Właśnie nadrabiam siódmy sezon. Podmiana głosów przeszła dość gładko. Rick od razu trafiony w punkt, nawet jeżeli nie kopiuje Roilanda w 100%, to i tak idealnie pasuje do postaci. Z Mortym miałem na początku trochę problemu. W pierwszych 3 mocno rickocentrycznych epach prawie go nie było, a jak się już pojawiał, to trochę kuł w uszy. Nie wiem czy się przyzwyczaiłem czy może typ z czasem się rozkręcił, ale na etapie 5 epa już nie miałem dysonansu.

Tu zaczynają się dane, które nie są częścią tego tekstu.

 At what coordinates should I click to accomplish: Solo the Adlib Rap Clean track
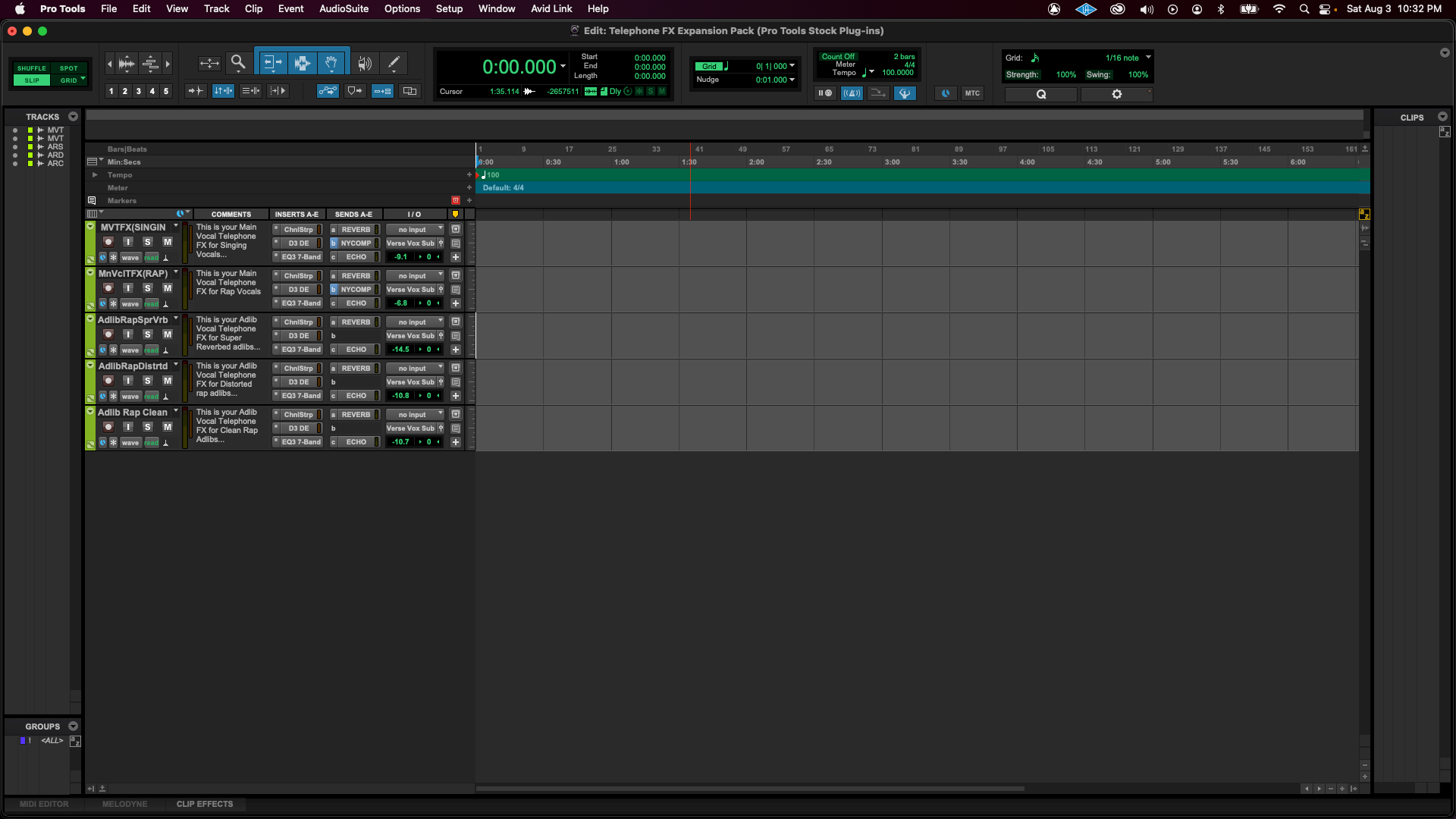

Poziom samego sezonu zaskakująco dobry, zero przekombinowania, przesadnego randomu, męczącego nawału odwołań kulturowych i aluzji na aluzji. Odcinki z wymieszaniem mózgów i spaghetti to czyste złoto, no i jeszcze to bezceremonialne ucięcie
No ale doszedłem do odcinka nr 7 i Co tu się wydarzyło? To był jakiś eksperyment społeczny? Przecież to był poziom humoru i dialogów rodem z włatcu móch Początek jeszcze w miarę, ale później to wyglądało jakby do pisania dorwał się jakiś nastoletni edżlord. Dopiero co była beczunia z występu w space jam, a ten odcinek był znacznie bardziej żenujący. Jest to o tyle dziwne, że napisała to typiara od świetnego odcinka z brainmixem. Mam nadzieję, że 3 ostatnie epy zmyją ten niesmak. Pani scenarzystka napisała jeszcze odcinek nr 9., mam nadzieję że tym razem nie miała kaca/okresu/wylewu.